Перевожу дух. Раз уж он знает Кору Блю, все не так страшно.

– Ее дети ходят в нашу церковь. Я ее знала.

– Я очень скучаю по ней. – Он поворачивается к холодильнику, открывает, заглядывает внутрь, опять закрывает.

– Когда вернется Селия?

– Я не знаю. Наверное, в парикмахерскую пошла.

– Когда она стала кормить меня вашей стряпней, я поначалу даже удивлялся, как это она так быстро научилась готовить. Но в ту субботу, когда вы не пришли, она попыталась приготовить гамбургеры. – Он прислоняется к раковине, вздыхает. – Почему она не хочет, чтобы я о вас узнал?

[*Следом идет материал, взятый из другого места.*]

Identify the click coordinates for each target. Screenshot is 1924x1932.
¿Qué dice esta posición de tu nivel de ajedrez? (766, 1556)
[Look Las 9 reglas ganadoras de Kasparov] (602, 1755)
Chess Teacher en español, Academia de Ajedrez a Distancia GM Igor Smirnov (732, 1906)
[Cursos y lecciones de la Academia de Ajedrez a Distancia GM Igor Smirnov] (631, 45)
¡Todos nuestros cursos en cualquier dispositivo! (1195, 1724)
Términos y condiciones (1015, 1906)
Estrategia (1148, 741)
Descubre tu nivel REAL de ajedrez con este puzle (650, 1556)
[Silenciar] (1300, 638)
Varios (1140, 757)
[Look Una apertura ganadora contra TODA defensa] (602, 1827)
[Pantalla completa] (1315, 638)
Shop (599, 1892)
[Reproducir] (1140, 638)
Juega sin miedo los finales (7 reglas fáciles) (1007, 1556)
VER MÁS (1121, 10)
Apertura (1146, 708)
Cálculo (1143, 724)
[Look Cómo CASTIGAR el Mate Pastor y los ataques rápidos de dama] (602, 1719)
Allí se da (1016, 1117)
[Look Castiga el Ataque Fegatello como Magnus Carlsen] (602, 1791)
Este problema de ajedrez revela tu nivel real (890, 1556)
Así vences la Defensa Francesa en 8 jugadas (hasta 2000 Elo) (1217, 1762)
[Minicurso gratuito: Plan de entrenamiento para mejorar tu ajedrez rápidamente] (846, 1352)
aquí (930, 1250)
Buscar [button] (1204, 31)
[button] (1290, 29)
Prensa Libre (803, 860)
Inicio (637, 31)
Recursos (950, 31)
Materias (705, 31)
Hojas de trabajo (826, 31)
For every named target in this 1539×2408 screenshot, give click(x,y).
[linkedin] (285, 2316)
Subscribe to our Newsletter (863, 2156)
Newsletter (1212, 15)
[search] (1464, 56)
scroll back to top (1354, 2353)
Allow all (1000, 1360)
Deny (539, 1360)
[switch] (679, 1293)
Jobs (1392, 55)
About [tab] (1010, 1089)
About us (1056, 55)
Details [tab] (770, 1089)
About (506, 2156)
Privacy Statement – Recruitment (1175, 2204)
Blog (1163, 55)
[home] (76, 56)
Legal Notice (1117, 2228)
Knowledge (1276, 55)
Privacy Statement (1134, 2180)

– Понятия не имею. Она мне не докладывала.

Мистер Джонни задумчиво качает головой, поглядывает на черное пятно на потолке, оставшееся с тех пор, как мисс Селия сожгла индейку.

– Минни, мне все равно, даже если Селия палец о палец за всю жизнь не ударит. Но она все твердит, что хочет сама ухаживать за мной. Представляете, что я ел до вашего появления?

– Она научится. По крайней мере… старается научиться, – хмыкаю я. Есть вещи, про которые не соврешь.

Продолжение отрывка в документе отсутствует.